The main reason ANNs use tokenization is due to the sheer amount of storage required to process every version of a word as a separate unit [28]. While babies only need a couple of ounces of food to learn up to ten new words per day, training the most recent version of ChatGPT required the energy equivalent of multiple neighborhoods’ annual energy consumption [10, 31]. Thus, maximizing energy and storage efficiency through tokenization is vital to the performance of an ANN [10]. If you tell an ANN, ‘rewrite my lab report, but make it more science-y’, the network uses the pattern ‘[word]-y’ as a set of tokens meaning ‘like that word’. Hence, AI neural networks do not process ‘science-y’ as a term meaning ‘in a scientific way’ — the ANN does not have ‘science-y’ saved with its meaning. As such, tokenization can both help an ANN save energy and deal with words it has never encountered before [28]. Interestingly, children perform a process similar to tokenization when learning to speak [32]. If you have ever heard a toddler say ‘goed’ instead of ‘went,’ or ‘gooder’ instead of ‘better,’ it is because they have recognized patterns in language before they have learned the accurate vocabulary [32]. Similarly, ChatGPT will see that the word ‘capitol’ in the prompt is almost certainly a typo, and that the user probably meant ‘capital.’ By utilizing tokenization, ChatGPT can determine how to respond accurately from context clues rather than having an infinite internal dictionary.

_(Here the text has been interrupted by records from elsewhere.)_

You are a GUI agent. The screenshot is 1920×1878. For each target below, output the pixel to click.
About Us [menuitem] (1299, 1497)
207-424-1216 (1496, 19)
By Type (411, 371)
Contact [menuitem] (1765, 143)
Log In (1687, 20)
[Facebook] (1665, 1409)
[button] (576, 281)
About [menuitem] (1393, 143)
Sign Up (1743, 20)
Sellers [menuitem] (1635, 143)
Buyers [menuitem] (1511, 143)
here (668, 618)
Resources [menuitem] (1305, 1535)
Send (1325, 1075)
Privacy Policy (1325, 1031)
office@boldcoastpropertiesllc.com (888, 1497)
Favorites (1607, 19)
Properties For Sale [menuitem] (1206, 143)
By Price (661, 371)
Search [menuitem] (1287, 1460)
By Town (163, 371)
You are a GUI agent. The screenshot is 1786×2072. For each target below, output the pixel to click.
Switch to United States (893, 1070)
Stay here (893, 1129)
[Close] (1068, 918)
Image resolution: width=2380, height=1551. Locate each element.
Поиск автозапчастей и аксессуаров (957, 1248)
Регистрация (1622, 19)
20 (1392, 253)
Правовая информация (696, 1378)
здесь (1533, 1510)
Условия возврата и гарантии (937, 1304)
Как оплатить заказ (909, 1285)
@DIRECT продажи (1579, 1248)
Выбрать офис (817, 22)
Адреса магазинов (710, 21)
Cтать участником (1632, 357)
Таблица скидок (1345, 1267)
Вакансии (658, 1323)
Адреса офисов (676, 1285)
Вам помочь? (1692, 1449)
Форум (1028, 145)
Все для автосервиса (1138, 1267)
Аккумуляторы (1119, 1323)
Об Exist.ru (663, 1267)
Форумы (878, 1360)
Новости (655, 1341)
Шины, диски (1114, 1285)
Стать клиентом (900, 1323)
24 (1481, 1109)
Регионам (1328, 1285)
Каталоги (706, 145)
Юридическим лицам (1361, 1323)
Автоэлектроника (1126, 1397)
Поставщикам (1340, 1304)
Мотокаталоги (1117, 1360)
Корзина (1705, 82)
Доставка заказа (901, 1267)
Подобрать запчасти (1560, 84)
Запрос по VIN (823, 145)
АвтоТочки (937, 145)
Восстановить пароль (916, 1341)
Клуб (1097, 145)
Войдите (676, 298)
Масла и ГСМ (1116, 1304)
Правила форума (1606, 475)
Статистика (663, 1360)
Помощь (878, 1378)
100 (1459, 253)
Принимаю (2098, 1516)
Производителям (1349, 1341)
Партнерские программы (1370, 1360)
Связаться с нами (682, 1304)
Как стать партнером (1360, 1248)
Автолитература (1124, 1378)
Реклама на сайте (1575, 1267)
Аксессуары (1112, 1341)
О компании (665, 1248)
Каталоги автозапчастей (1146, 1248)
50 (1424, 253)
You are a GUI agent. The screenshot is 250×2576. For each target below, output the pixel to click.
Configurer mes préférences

Once the prompt has been tokenized into chunks that ChatGPT can digest, the processing moves into the second part of the network: the hidden layers [33]. Unlike the input layer, any one node in these hidden layers does not explicitly represent any decipherable information, hence the name ‘hidden’ [34]. The meaning in the hidden layers emerges from an intricate interaction of nodes that activate with varying intensities [3]. Every ANN has specific activation patterns that each correlate with a concept [35]. There is no specific node that corresponds to ‘Paris,’ but rather a certain pattern of activation [35]. It would be impossible to look at a node and understand exactly what it ‘means,’ because individual nodes do not carry specific meanings [34]. We cannot understand what a house looks like by staring at a single brick; a house looks like a house because all of its parts have been arranged together in a particular way. In the hidden layers, ChatGPT does not just look up the capital of France. Instead, it recognizes a relationship between ‘Capital of X’ and a country-city pair, and then looks for the strongest match for the country-city pair whose country is France: Paris. In doing so, its nodes activate in a seemingly patternless arrangement that collectively correlates to the concept of ‘Paris.’ You can think of the activation pattern as the pattern of ridges on a key, while the respective concept is the door that the key opens. Each ridge in the key has a different height, like the various intensities of individual nodes, but any one ridge is not enough to open the door, or even to know which door the key will open. You need to look at the pattern the ridges make, similar to how you need to look at the activation pattern of the whole ANN. Finally, once the ANN has done its ‘thinking’ in the hidden layers, the last step is to convert its findings into a digestible form for the human user, which is accomplished by the final section of nodes: the output layer [11]. The nodes of the output layer, like the input layer, have explicit meanings, typically in the form of tokens or words [36]. In this example, ChatGPT may convert all its computations into tokens and then sequentially link them together to create the final output: ‘The capital of France is Paris.’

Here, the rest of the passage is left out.